Stored data entries

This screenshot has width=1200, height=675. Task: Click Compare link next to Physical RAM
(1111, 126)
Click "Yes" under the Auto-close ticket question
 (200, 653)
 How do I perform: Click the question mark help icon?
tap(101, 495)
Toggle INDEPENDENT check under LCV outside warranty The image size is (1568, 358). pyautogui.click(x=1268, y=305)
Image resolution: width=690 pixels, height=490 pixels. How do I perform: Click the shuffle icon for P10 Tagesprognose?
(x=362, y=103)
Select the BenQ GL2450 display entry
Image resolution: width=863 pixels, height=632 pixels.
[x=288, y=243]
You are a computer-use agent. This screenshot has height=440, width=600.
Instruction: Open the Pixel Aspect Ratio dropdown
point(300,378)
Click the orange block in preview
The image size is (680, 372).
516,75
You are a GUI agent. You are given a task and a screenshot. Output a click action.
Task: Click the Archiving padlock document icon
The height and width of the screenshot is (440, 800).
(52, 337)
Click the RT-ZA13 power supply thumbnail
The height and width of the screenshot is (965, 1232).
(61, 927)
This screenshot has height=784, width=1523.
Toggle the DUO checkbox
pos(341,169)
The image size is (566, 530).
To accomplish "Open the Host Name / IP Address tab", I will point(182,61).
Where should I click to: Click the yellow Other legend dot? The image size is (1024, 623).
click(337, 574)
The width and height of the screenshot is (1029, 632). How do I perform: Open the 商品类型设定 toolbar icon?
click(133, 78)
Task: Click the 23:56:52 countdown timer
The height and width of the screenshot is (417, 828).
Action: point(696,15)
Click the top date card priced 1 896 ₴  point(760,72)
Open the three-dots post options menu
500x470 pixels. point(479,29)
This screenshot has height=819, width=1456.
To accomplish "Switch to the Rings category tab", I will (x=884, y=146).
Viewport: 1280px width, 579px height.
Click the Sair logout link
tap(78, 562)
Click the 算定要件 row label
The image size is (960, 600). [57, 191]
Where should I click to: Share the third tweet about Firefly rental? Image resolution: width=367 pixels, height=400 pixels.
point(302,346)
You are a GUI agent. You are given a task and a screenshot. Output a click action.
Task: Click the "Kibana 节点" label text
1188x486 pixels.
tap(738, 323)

:: Task brief ::
Would you set down all of the entries again, word for word?

:: Response for this exercise ::
This screenshot has width=1200, height=675. Task: Click Compare link next to Physical RAM
(1111, 126)
Click "Yes" under the Auto-close ticket question
 (200, 653)
 How do I perform: Click the question mark help icon?
tap(101, 495)
Toggle INDEPENDENT check under LCV outside warranty The image size is (1568, 358). pyautogui.click(x=1268, y=305)
Image resolution: width=690 pixels, height=490 pixels. How do I perform: Click the shuffle icon for P10 Tagesprognose?
(x=362, y=103)
Select the BenQ GL2450 display entry
Image resolution: width=863 pixels, height=632 pixels.
[x=288, y=243]
You are a computer-use agent. This screenshot has height=440, width=600.
Instruction: Open the Pixel Aspect Ratio dropdown
point(300,378)
Click the orange block in preview
The image size is (680, 372).
516,75
You are a GUI agent. You are given a task and a screenshot. Output a click action.
Task: Click the Archiving padlock document icon
The height and width of the screenshot is (440, 800).
(52, 337)
Click the RT-ZA13 power supply thumbnail
The height and width of the screenshot is (965, 1232).
(61, 927)
This screenshot has height=784, width=1523.
Toggle the DUO checkbox
pos(341,169)
The image size is (566, 530).
To accomplish "Open the Host Name / IP Address tab", I will point(182,61).
Where should I click to: Click the yellow Other legend dot? The image size is (1024, 623).
click(337, 574)
The width and height of the screenshot is (1029, 632). How do I perform: Open the 商品类型设定 toolbar icon?
click(133, 78)
Task: Click the 23:56:52 countdown timer
The height and width of the screenshot is (417, 828).
Action: point(696,15)
Click the top date card priced 1 896 ₴  point(760,72)
Open the three-dots post options menu
500x470 pixels. point(479,29)
This screenshot has height=819, width=1456.
To accomplish "Switch to the Rings category tab", I will (x=884, y=146).
Viewport: 1280px width, 579px height.
Click the Sair logout link
tap(78, 562)
Click the 算定要件 row label
The image size is (960, 600). [57, 191]
Where should I click to: Share the third tweet about Firefly rental? Image resolution: width=367 pixels, height=400 pixels.
point(302,346)
You are a GUI agent. You are given a task and a screenshot. Output a click action.
Task: Click the "Kibana 节点" label text
1188x486 pixels.
tap(738, 323)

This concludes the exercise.